EXERCISE MATERIALS |
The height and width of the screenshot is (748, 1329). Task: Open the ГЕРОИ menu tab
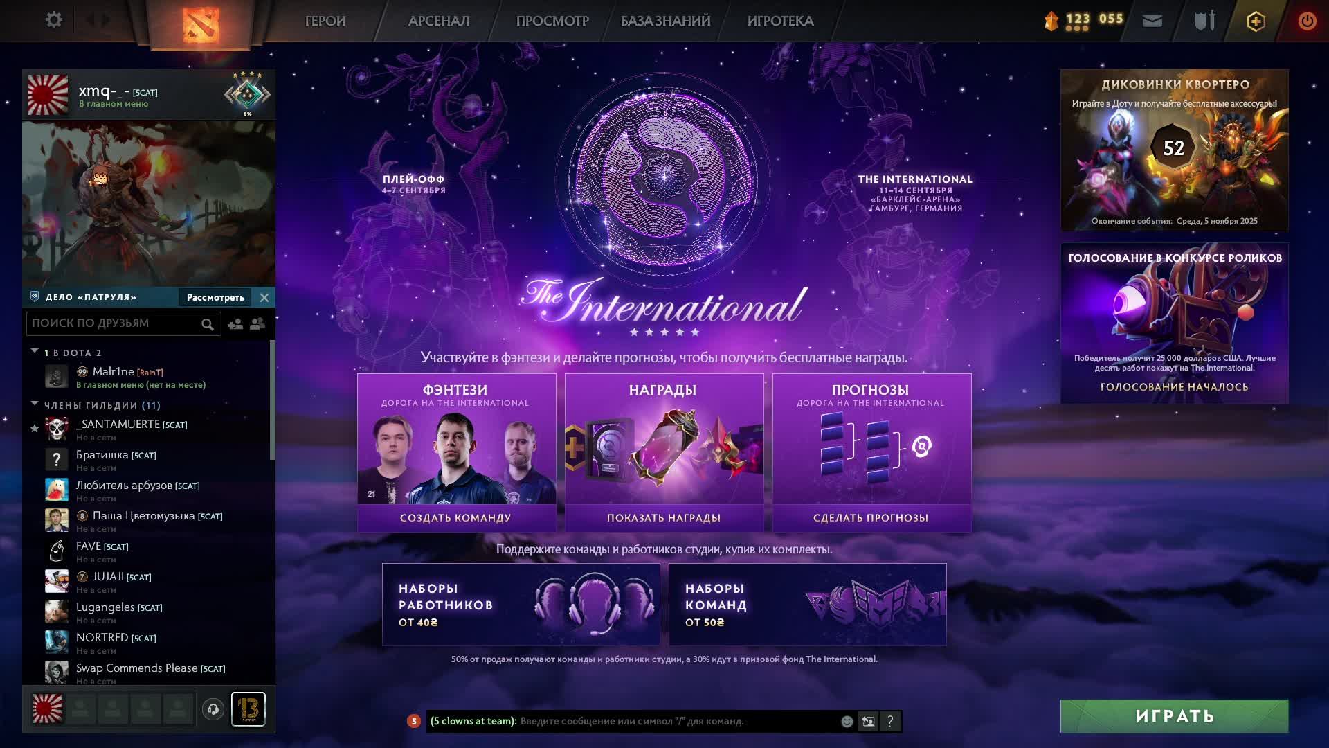point(325,21)
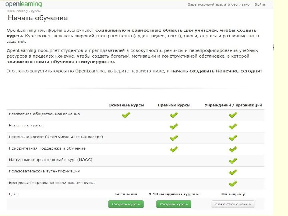Screen dimensions: 288x216
Task: Click the OpenLearning logo
Action: (x=24, y=4)
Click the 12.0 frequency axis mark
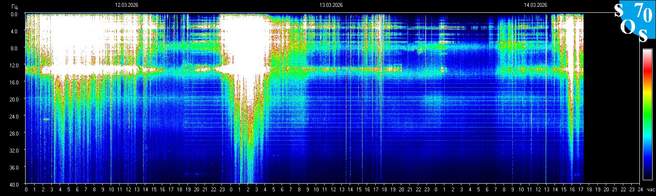 click(x=15, y=65)
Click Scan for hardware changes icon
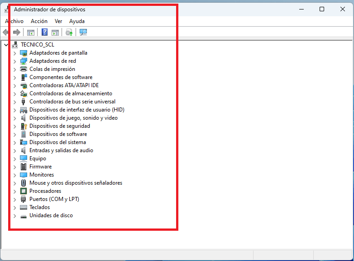354x261 pixels. click(83, 32)
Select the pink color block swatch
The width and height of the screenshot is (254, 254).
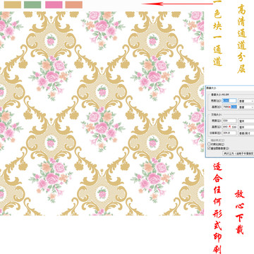point(54,5)
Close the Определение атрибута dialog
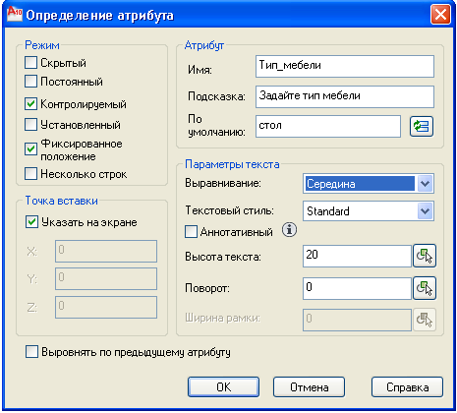The image size is (457, 413). tap(440, 15)
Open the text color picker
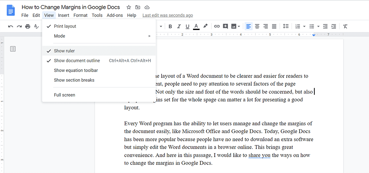Screen dimensions: 369x173 pyautogui.click(x=196, y=26)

EXERCISE BRIEF | Output the records above exactly; leave out the pictures.

WRITTEN SOLUTION |
The height and width of the screenshot is (748, 1329). Task: Open the ГЕРОИ menu tab
point(325,21)
Screen dimensions: 288x216
Task: Click the OpenLearning logo
Action: (x=24, y=4)
Click the 12.0 frequency axis mark
 click(x=15, y=65)
Click Scan for hardware changes icon
354x261 pixels. click(83, 32)
Select the pink color block swatch
The width and height of the screenshot is (254, 254).
point(54,5)
Close the Определение атрибута dialog
The image size is (457, 413). tap(440, 15)
Open the text color picker
Screen dimensions: 369x173 pyautogui.click(x=196, y=26)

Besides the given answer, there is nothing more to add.